**SET PROBLEM 1**:
In the forum thread about the Parentheses Fuzz drill template, what dimensions are listed for the Tayda print template?

# Parentheses Fuzz - drill template + artwork setup for Tayda



## zipfool (Mar 20, 2021)

I'm going to use Tayda's custom drilling and UV printing for the first time. But the measurements in the templates from PedalPCB and Tayda are different. 
I'm wondering which one to trust when preparing artwork and using Tayda's drilling tool.

*The specifics:*

On the PedalPCB drill template, the center/top panel isn't the same exact dimensions as Tayda's print template. Which one is more reliable?
PedalPCB drill template: 116.0776 mm X 140.9675 mm
Tayda print template: 117mm X 141mm

On the PedalPCB website, I've seen a helpful drill template for a different (smaller) enclosure that includes exact coordinates for the center of each hole. This is what I need in order to use Tayda's custom drilling measurement tool, but I can't find the exact coordinates for the location of the holes on Parentheses Fuzz.
I'm looking for something like this, but for the Parentheses Fuzz: https://docs.pedalpcb.com/project/drill/125B_1-Knob-Type-1.pdf

The holes on PedalPCB drill template for Parentheses Fuzz aren't perfect circles.
Example: foot switch holes are 11.9063 mm X 11.9084 mm . I'm pretty sure this won't matter, but I just want to confirm whether I should round up—in this case 11.91mm

I fully realize that I'm probably getting bent out of shape for nothing—a matter of a fraction of a millimeter in some cases. But I just want to make sure I'm using the right files and measurements before I commit everything and send to Tayda. 

FWIW: I plan to use Adobe Illustrator. I know that I could just set the origin of my ruler to the exact center of the PedalPCB drill template and get the coordinates that Tayda needs, but I'm concerned that it isn't exact enough.


----------



## zipfool (Mar 20, 2021)

*Bonus question for anyone who has experience using Tayda's UV printing service:*

I'm planning on getting the Matte Black Sand powder coated enclosure, and doing a black design with a gloss varnish wherever the design is. 

Would there be any benefit to me duplicating the black design onto the "white layer" of the file I send to Tayda? I'm hoping for the design to be a subtle gloss black-on-black treatment on the enclosure, but I wonder if printing the same design on white first will give me a bit more contrast with the black of the enclosure.


----------



## SYLV9ST9R (Mar 20, 2021)

**INFORMATION GIVEN**:
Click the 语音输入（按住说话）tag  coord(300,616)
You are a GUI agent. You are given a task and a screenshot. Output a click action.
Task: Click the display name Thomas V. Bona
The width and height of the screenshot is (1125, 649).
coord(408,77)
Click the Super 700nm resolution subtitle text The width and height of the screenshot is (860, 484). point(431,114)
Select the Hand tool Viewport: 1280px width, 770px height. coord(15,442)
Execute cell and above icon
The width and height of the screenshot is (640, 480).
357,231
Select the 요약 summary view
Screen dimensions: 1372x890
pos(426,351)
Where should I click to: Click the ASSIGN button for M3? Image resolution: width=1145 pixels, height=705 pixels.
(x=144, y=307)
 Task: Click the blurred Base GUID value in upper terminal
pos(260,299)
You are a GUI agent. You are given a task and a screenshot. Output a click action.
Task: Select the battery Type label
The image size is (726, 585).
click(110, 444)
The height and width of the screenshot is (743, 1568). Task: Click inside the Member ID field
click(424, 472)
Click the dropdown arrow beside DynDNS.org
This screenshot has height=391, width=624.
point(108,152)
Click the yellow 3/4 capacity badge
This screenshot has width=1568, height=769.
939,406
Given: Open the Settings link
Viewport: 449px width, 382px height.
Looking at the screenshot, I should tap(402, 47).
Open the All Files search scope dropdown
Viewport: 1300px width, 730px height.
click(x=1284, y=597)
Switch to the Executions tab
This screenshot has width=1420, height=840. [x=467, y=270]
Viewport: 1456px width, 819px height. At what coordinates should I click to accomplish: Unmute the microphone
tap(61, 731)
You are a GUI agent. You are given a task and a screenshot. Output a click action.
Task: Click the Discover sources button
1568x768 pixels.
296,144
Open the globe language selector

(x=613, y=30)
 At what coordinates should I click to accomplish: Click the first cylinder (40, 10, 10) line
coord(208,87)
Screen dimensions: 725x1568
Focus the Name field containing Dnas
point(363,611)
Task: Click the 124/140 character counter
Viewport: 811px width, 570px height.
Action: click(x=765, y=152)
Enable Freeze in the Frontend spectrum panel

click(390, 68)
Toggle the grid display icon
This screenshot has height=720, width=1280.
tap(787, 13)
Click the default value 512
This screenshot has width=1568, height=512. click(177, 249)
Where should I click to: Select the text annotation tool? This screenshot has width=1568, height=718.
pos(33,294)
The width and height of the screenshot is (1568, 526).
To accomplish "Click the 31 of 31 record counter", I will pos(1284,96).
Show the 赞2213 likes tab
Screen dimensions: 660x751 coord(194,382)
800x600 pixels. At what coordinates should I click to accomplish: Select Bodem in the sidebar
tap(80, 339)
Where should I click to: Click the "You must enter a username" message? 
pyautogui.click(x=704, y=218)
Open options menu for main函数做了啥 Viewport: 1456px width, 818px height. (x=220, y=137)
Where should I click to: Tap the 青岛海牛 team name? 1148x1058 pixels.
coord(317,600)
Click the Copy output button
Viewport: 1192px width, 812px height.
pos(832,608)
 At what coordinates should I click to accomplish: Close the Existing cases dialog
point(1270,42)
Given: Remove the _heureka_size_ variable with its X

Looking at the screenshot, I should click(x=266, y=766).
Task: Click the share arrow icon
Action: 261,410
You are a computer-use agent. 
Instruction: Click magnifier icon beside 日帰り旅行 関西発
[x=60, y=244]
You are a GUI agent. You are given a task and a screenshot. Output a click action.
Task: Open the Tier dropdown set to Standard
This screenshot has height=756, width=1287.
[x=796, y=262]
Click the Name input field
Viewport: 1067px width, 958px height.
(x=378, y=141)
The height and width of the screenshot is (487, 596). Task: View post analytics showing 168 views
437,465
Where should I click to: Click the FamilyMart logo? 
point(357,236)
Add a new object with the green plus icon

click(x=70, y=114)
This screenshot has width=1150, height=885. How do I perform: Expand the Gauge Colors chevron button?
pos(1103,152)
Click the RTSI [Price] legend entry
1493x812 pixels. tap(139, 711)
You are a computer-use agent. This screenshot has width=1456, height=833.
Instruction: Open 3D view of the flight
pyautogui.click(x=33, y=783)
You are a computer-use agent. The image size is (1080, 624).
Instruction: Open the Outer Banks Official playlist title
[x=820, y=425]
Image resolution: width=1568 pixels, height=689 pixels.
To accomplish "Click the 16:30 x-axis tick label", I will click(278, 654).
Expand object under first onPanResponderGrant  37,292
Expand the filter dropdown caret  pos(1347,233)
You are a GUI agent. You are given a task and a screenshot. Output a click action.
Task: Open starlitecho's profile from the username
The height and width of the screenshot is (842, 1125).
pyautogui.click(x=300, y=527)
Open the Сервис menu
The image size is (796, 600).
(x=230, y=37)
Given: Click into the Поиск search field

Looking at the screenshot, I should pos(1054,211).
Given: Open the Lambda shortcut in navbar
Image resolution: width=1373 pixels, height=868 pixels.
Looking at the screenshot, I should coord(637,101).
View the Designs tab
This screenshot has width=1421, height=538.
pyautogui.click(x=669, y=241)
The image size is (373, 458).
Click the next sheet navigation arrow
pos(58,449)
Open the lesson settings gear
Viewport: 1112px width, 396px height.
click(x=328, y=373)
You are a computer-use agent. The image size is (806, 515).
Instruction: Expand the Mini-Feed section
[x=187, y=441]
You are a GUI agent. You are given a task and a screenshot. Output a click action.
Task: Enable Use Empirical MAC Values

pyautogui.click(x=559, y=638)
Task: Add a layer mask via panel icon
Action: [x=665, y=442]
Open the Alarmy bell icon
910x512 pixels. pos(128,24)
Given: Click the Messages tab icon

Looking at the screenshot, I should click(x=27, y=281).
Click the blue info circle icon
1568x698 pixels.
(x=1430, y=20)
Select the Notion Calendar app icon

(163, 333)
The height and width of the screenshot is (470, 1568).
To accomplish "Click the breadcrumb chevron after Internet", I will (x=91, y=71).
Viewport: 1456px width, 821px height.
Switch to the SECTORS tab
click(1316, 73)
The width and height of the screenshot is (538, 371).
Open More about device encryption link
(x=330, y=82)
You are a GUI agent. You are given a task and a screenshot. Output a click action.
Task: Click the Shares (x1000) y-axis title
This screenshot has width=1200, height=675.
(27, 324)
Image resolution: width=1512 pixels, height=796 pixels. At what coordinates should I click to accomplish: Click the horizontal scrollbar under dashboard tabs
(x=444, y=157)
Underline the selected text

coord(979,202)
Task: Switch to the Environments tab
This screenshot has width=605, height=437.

**SET PROBLEM 2**:
Retype the entries from the line with "The height and width of the screenshot is (487, 596)." to the line with "will click(278, 654).", including both of those lines.

**EXERCISE RESULT 1**:
117mm X 141mm

**EXERCISE RESULT 2**:
The height and width of the screenshot is (487, 596). Task: View post analytics showing 168 views
437,465
Where should I click to: Click the FamilyMart logo? 
point(357,236)
Add a new object with the green plus icon

click(x=70, y=114)
This screenshot has width=1150, height=885. How do I perform: Expand the Gauge Colors chevron button?
pos(1103,152)
Click the RTSI [Price] legend entry
1493x812 pixels. tap(139, 711)
You are a computer-use agent. This screenshot has width=1456, height=833.
Instruction: Open 3D view of the flight
pyautogui.click(x=33, y=783)
You are a computer-use agent. The image size is (1080, 624).
Instruction: Open the Outer Banks Official playlist title
[x=820, y=425]
Image resolution: width=1568 pixels, height=689 pixels.
To accomplish "Click the 16:30 x-axis tick label", I will click(278, 654).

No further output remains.